Since February of 2011, I have been involved with the Big Brothers and Big Sisters Program. This has been a life-changing experience for me. Anyone who contemplates this should get involved if their schedule allows. As of last year, my schedule allowed. For the first time in over 5 years, my life finally had the structure that allowed me to do so. During a meeting at work at a local Panera, in November of 2010, I saw a flyer near the bathroom that promoted something called Operation Bigs.
I grabbed the flyer and put it in my pocket. I followed up with it, checked with my employer and gave it a shot. At that time, I was living in Southern Orange County with my girlfriend and was working throughout the North San Diego County area. I drove right past the base every day. It was a perfect opportunity and I capitalized on the moment.
However, life changes as life often does – and I found myself wondering if I would be able to continue volunteering when the program reached it’s one year mark next month in February 2013. The conclusion that I finally reached was “no.” With recent decisions to take my life transitions even further, I decided that I would begin transitioning “out” of the program.
While speaking with program coordinators, I debated if I would continue mentoring my “little” in the traditional Big Brother / Big Sister way, by picking him up at his home on base and spending time with him several times a month. However, those debates quickly ended today.
I found out that my little’s dad was transferred to a different base and that they were moving in two weeks. My little (11 years old) wasn’t up for talking about it too much, as I could tell he was still processing all this information. They were already packed up and living in a hotel until it was time to make the final move.
As we played today, which will be the second to last time I will likely ever see this young man, we both were clearly flooded with emotions. We talked for a little bit, but then reverted to playing. Enjoying the remaining time we had together was the best coping mechanism that we were able to deal with at the time.
As I sit here and write and reflect about this, tears stream down my face. Emotions run high as I realize that this stage of my life is drawing to a close. Another chapter of the life that I lead is about to end. Another page in the book of life is in the process of turning.
I sit here and write and cry. I don’t cry often and I used to hide it when I did. I felt that it wasn’t the “manly” thing to do. Crying was for sissies. Now, I am in my mid-30’s and am less concerned with projecting an image of masculinity. Honestly, I am not really concerned with much of anything any more.

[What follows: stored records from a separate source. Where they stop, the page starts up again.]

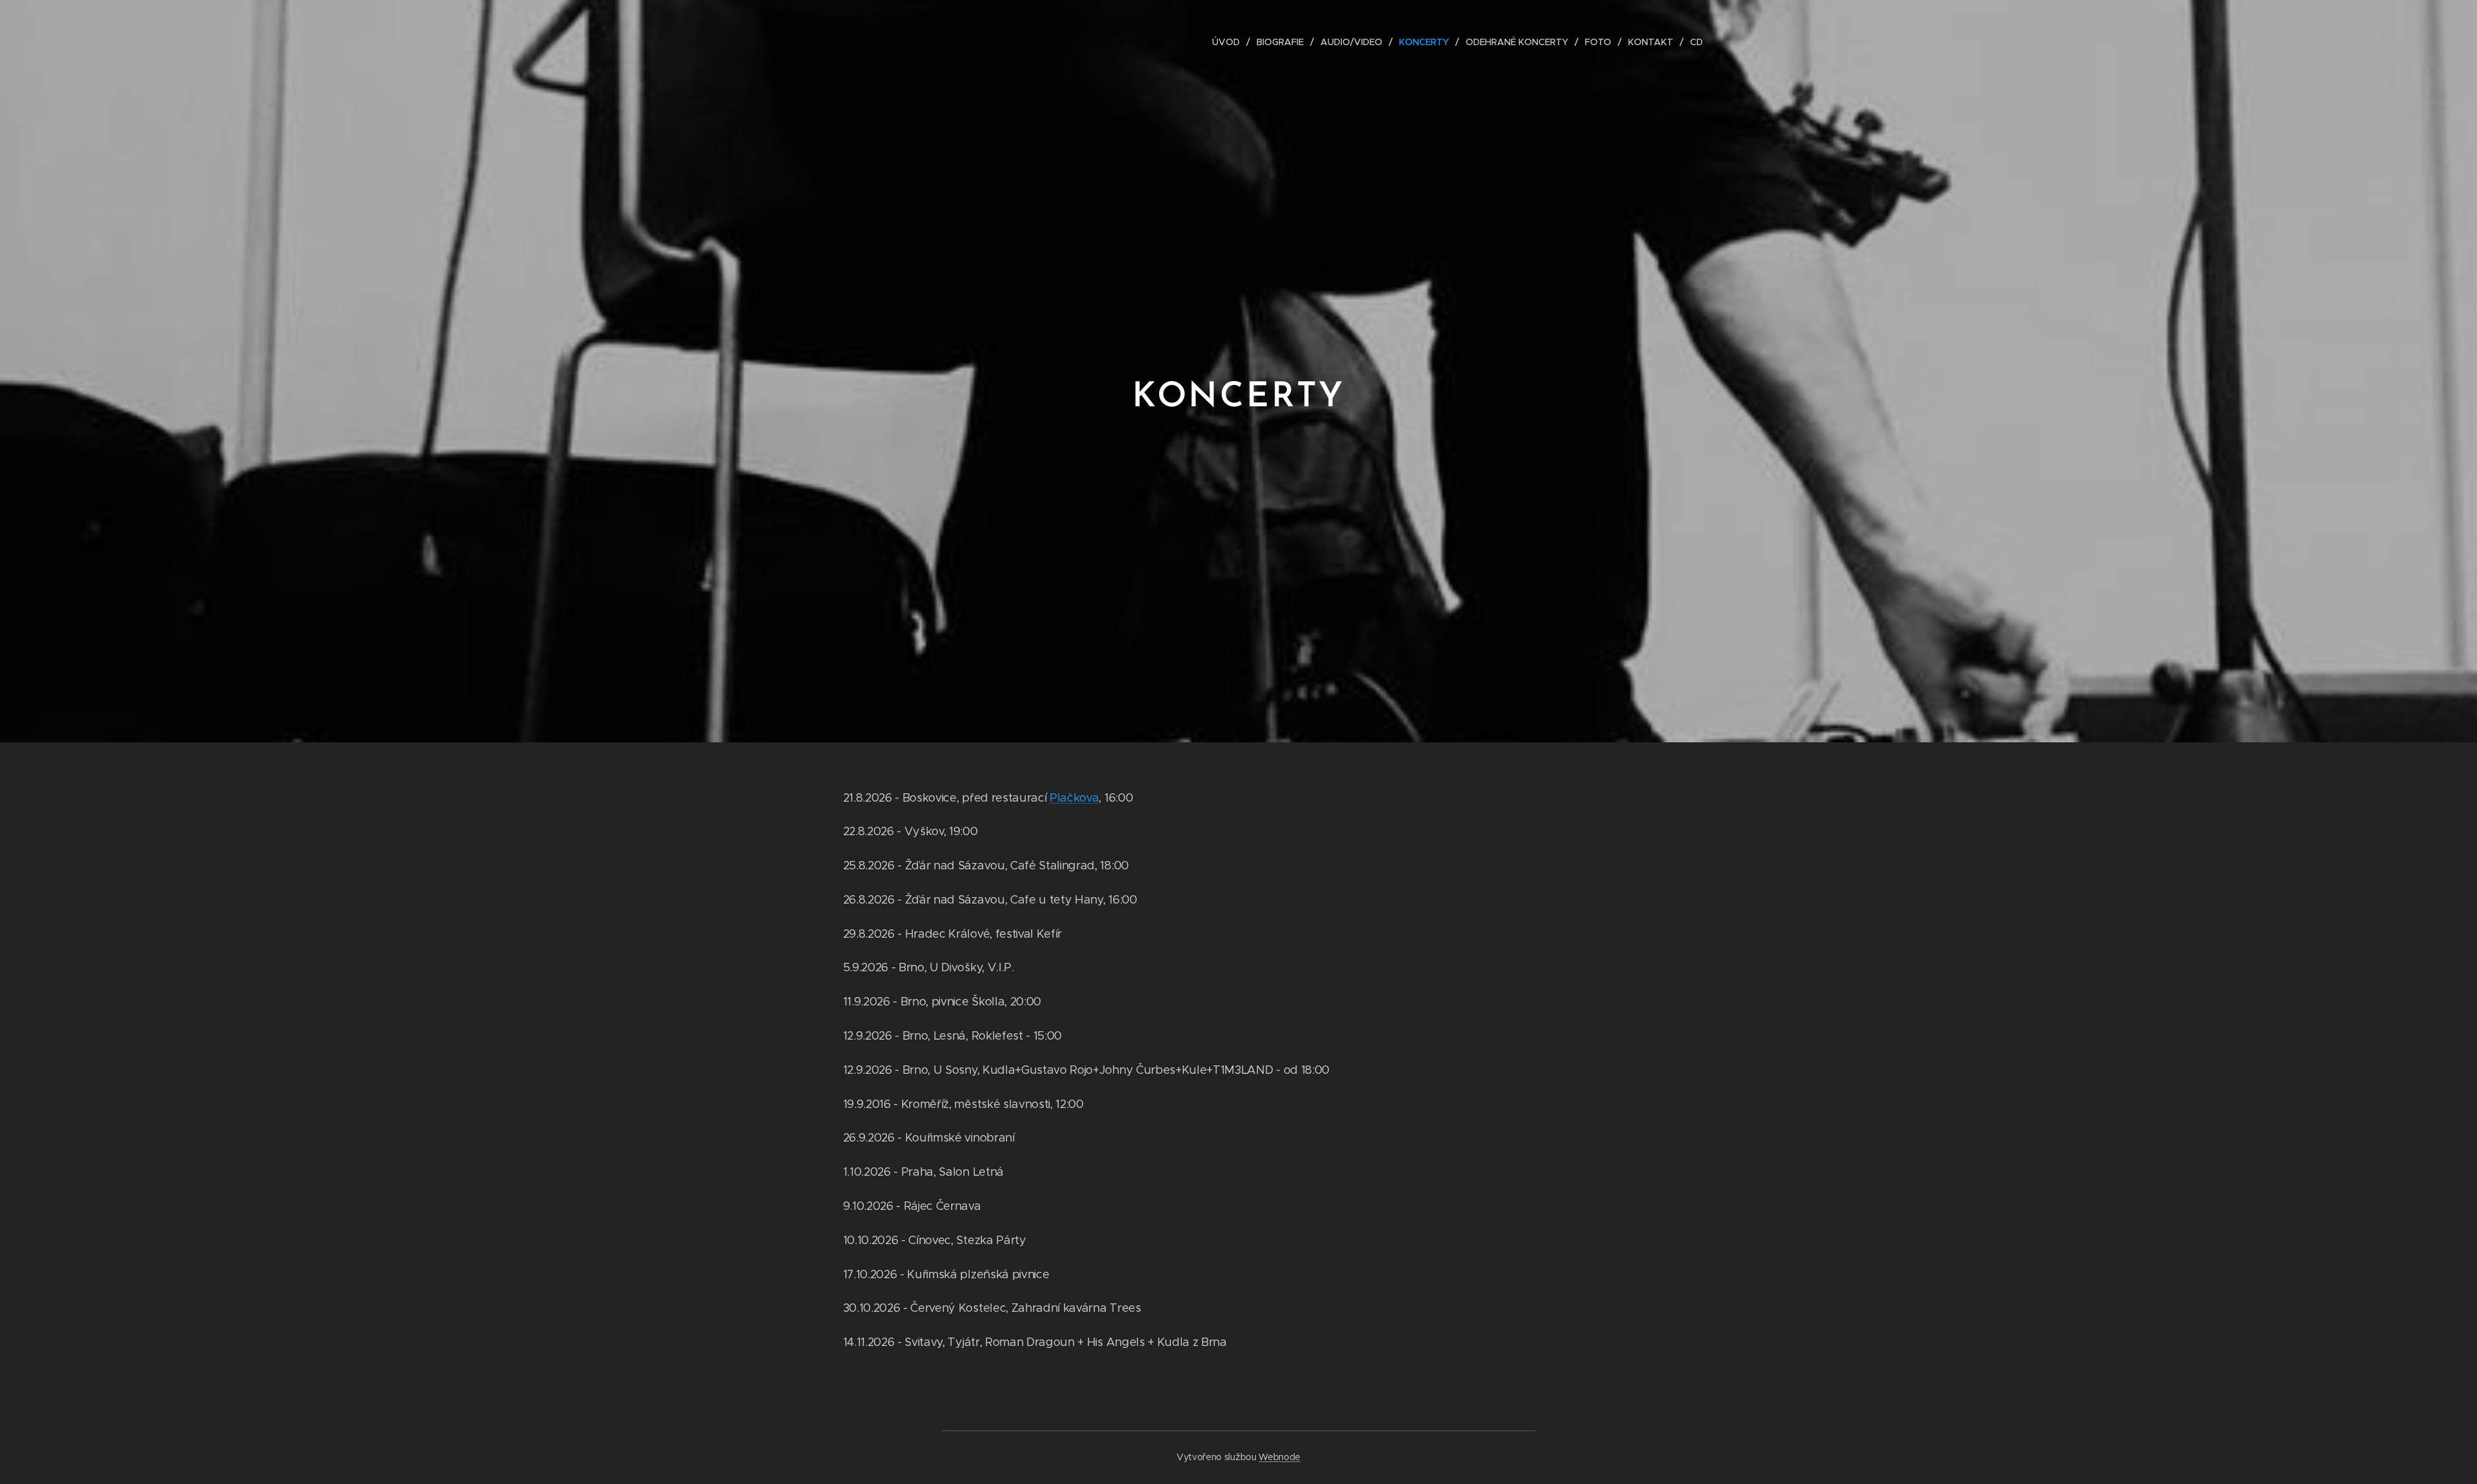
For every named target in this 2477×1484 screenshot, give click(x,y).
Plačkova (1074, 798)
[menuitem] (1229, 42)
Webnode (1279, 1457)
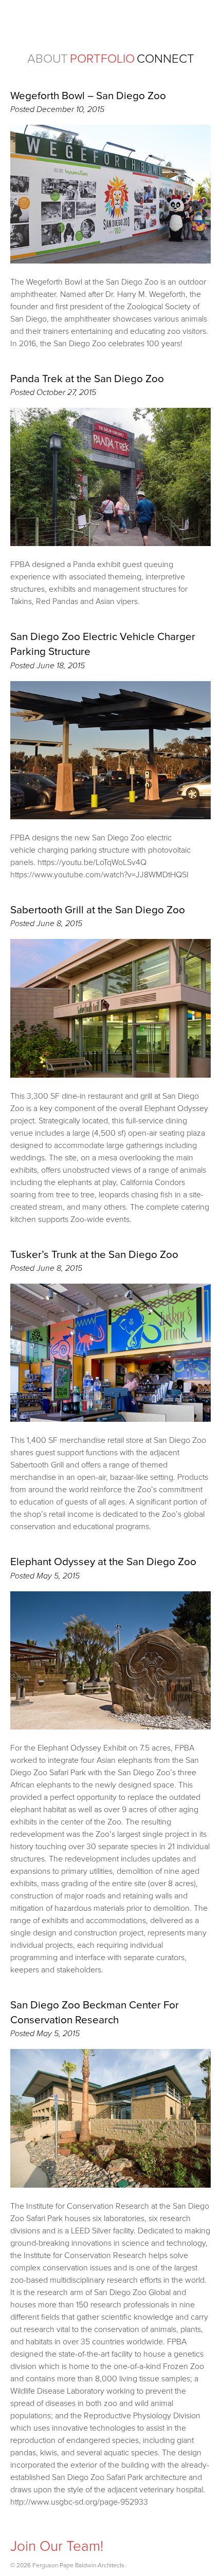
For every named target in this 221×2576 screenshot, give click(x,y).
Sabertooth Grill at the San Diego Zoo (97, 910)
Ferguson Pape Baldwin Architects (110, 24)
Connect (165, 58)
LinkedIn (59, 2528)
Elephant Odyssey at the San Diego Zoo (103, 1561)
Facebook (39, 2528)
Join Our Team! (56, 2546)
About (47, 58)
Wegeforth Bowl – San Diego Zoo (88, 95)
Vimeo (80, 2528)
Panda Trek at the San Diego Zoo (87, 378)
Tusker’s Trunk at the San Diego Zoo (94, 1254)
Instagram (18, 2528)
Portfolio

Life is merely a series of transitions. Enjoyment of life and deliberately living in an efficient and effective manner is really all that concerns me any more. My desire for career success has been replaced with a desire to be a good man and a contributing member of society.
At 35 years of age, most of my friends are married. Moreover, most of my friends have kids. In addition to this, they have a great job, a house payment, cars, toys, etc. Most of my friends are stereotypical Americans “living the dream” and keeping up with the Jones’ in the house next door.
At 35 years of age, I am only beginning to determine who I am and where I am going. I live in one of the most beautiful places on earth, San Diego. More specifically, I live in the North County Coastal area.
As I wipe more tears from my face, I hear the buzzer indicating the current pomodoro is up.